## SELECTED PASSAGE

━━━━━━━━

Java Forum / General / January 2008
Best way to loop through ArrayList and remove elements on the way?
Kevin - 28 Jan 2008 22:46 GMT Hi guys,
Just want to confirm:
for a ArrayList, in single thread mode (only one thread will access this ArrayList), what is the best way to:
1) loop through all the element of this arraylist (for example, each item of it is a String). 2) do some check on each item (for example, check if it equals to "abc"). 3) remove this item from the arraylist if the above check is true.
Is using iterator() and then use iterator.remove() the best way? Like:
for (Iterator it = myarraylist.iterator(); it.hasNext(); ) { String s = (String) it.next(); if (s.equals("abc")) { it.remove(); } };
Thanks a log.
Daniele Futtorovic - 28 Jan 2008 23:18 GMT > Hi guys, > [quoted text clipped - 15 lines] > > Thanks a log. "Best" with respects to what?

━━━━━━━━

## AVAILABLE DATA
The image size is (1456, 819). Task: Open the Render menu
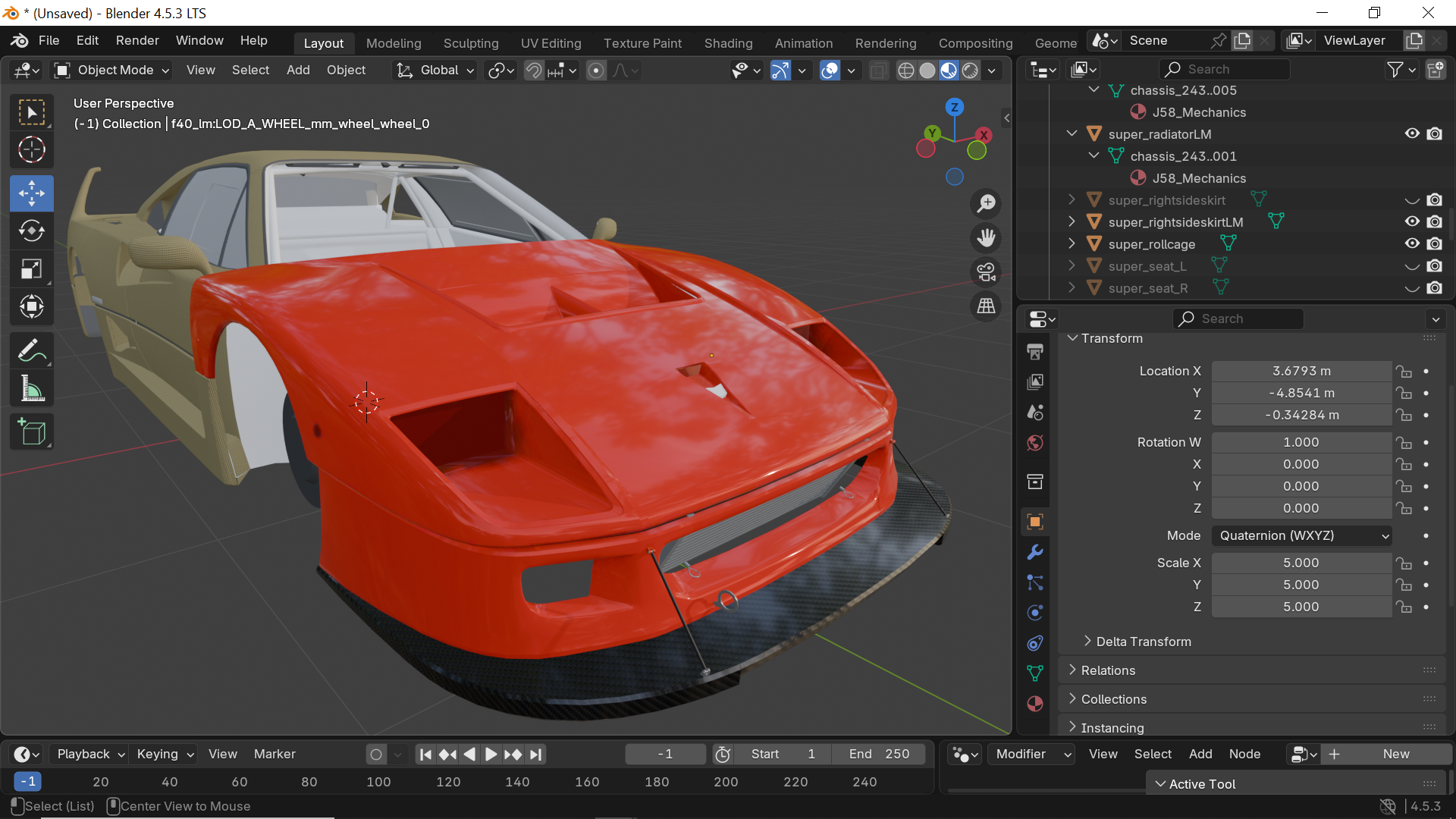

━━━━━━━━

## WHAT TO WORK ON
[A] List every method that the code snippet in the ArrayList thread calls.
[B] Answer these questions about the ArrayList thread:
(i) At what date and time did Kevin post his question?
(ii) Which string is each item compared against in the example check?
(iii) What question does Daniele Futtorovic ask in his reply?
[C] Write the next part of the ArrayList thread, starting after its last line.

## RESULTS OF THE EXERCISE
[A] iterator(), hasNext(), next(), equals(), remove()

[B]
(i) 28 Jan 2008, 22:46 GMT
(ii) "abc"
(iii) "Best" with respects to what?

[C]
The code above will be more efficient on a LinkedList than on an ArrayList. As a general rule, when doing filtering operations (conditional removing/keeping) on array-backed structures (ArrayList, StringBuffer, etc.), it is more efficient, especially if the structure is big, to copy those elements which are to be kept into a new structure, and then to discard the old one, instead of perform multiple deletions. Only if there would be a significant number (more than a couple) of deletions, of course. Your mileage may vary, but it takes a lot off the CPU and adds only little memory overhead.
DF.
Lasse Reichstein Nielsen - 28 Jan 2008 23:30 GMT > for a ArrayList, in single thread mode (only one thread will access > this ArrayList), what is the best way to: [quoted text clipped - 4 lines] > "abc"). > 3) remove this item from the arraylist if the above check is true. First of all, an ArrayList takes linear time to remove a single element, so repeated removal is a bad idea.
Either use a LinkedList, which can remove in constant time during iteration, or first collect the elements in a HashSet and then remove them at the end using Collection.removeAll(Collection). I suggest the latter.
For ArrayList, the removeAll method takes time proportional to the size of the list times the lookup time for the argument collection. Using a HashSet as argument should minimize the time it takes.
If you only remove a few values, any collection will probably suffice.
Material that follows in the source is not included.